One straightforward solution would be stratifying hospitals into similar groups (e.g., large academic centers or small community hospitals). Stratifying ratings by hospital type is a reasonable approach, but patients may want to identify the best hospitals in their geographic area or nationally, not just the best critical access hospital or best community hospital. Though not used in any of the current systems, there is a potential opportunity to advance the field by shrinking a hospital’s performance estimates to that particular hospital’s peer volume group or subtype’s prior average performance. This allows incorporation of information when there is a volume-outcome relationship and does not assume that small hospitals are average. Another option to handle the small numbers problem is to rely more heavily on process and patient experience measures as they are less affected by lower volumes than outcome measures.
Lack of Formal Peer Review
The rating systems examined generally do not publish research on their measure testing and composite measure development methods, nor do they submit their methods to journals for formal, rigorous external peer review. All the groups use expert panels to varying degrees, but typically expert panels provide input intermittently and without detailed methodological review. This is quite different than the rigorous peer review of well-respected journals. The field as a whole would benefit from this type of rigor.
Potential Financial Conflicts
Monetizing ratings — that is, having hospitals pay the rating systems to be able to display their performance or to allow use of their ratings for hospital marketing or advertising — may create unfortunate incentives. Specifically, there is a concern that the business of selling these ratings leads to a model that encourages multiple rating systems to intentionally identify different “best hospitals.” By using different measures, analytic methods, and composite development approaches, the rating systems can identify very different hospitals as the top hospitals. Thus, most hospitals in the country can purchase a “best hospital” emblem of some type from at least one of these rating systems.
Issues Specific to Individual Rating Systems
While there are several issues that affect the field of hospital quality measurement in general, we need to separate these from specific methodological decisions made by individual rating systems (Appendix 2). Where there is heterogeneity among the four rating systems in use of a measure (e.g., the PSI-12 VTE outcome measure) or in the methodological approach to composites, then that is a decision the rating systems have made and could elect to do differently.
CMS Star Ratings
The CMS Star Ratings have some unique strengths. The ratings carry considerable weight as they are put forth by a federal agency and the largest payer in the country. Other rating systems noted that they often included measures or methods “because CMS does,” so the CMS Star Ratings have an important influence on other rating systems. CMS has assembled multiple Technical Expert Panels to guide their decision-making. They have made their code available to allow replication of much of their analyses. They do not monetize their rating system. Their website is also to be commended for usability and facilitating comparisons between hospitals.

[Stored records]
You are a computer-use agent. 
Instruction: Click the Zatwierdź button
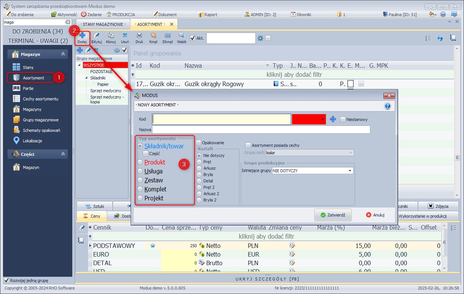[x=333, y=215]
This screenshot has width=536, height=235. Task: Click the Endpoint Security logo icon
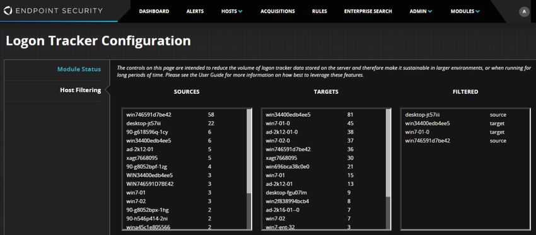tap(8, 11)
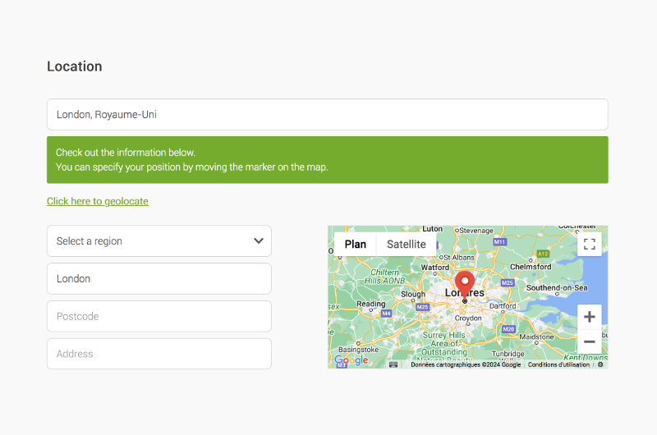
Task: Focus the London, Royaume-Uni location field
Action: click(x=327, y=115)
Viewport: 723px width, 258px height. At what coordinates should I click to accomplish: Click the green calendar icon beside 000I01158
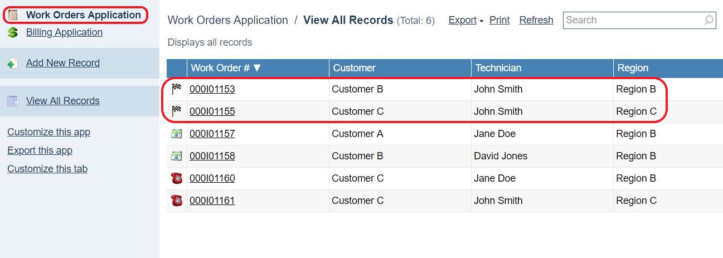177,156
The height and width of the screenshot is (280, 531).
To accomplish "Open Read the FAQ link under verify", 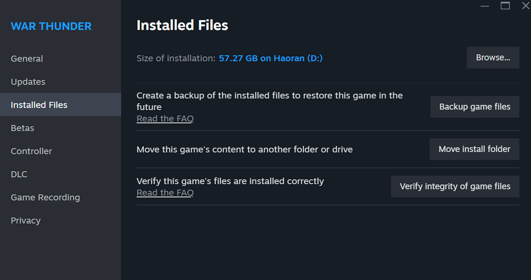I will 165,193.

» Work order A: In the passage on hospital rating systems, why is stratifying hospitals by type only a partial solution? Answer in one to three sentences.
» Work order B: According to the passage on hospital rating systems, what have the makers of the CMS Star Ratings made available so that much of their analyses can be replicated?
» Work order C: Resume the passage on hospital rating systems, starting after its final sentence.
The stored records are separate material, apart from the passage on hospital rating systems.

» Response box A: Stratifying identifies only the best hospital within a type, such as the best critical access hospital or the best community hospital. Patients may instead want to find the best hospitals in their geographic area or nationally.

» Response box B: Their code.

» Response box C:
However, there were several weaknesses regarding the CMS Overall Hospital Quality Star Ratings. First, there is likely a high rate of misclassifying hospital performance given the inclusion and comparison of a heterogeneous collection of hospitals into a single group. Large academic medical centers that report nearly all component measures are compared to critical access hospitals and specialty hospitals reporting less than half of the component measures.
Second, the weighting appears fairly arbitrary, so there would be value in bringing some rigor to weighting of measure domains and component measures. Third, there are few, if any, diagnosis- or procedure-specific measures for elective conditions. Many of the disease-specific measures are for nonelective admissions like myocardial infarction, for which patients do not have the liberty to compare hospitals ahead of time. Fourth, one of the most heavily weighted measures in the Star Rating composite is PSI-90, the AHRQ patient safety and adverse events composite. This measure has been improved recently, but it still has several flaws that should preclude such heavy emphasis in the rating systems.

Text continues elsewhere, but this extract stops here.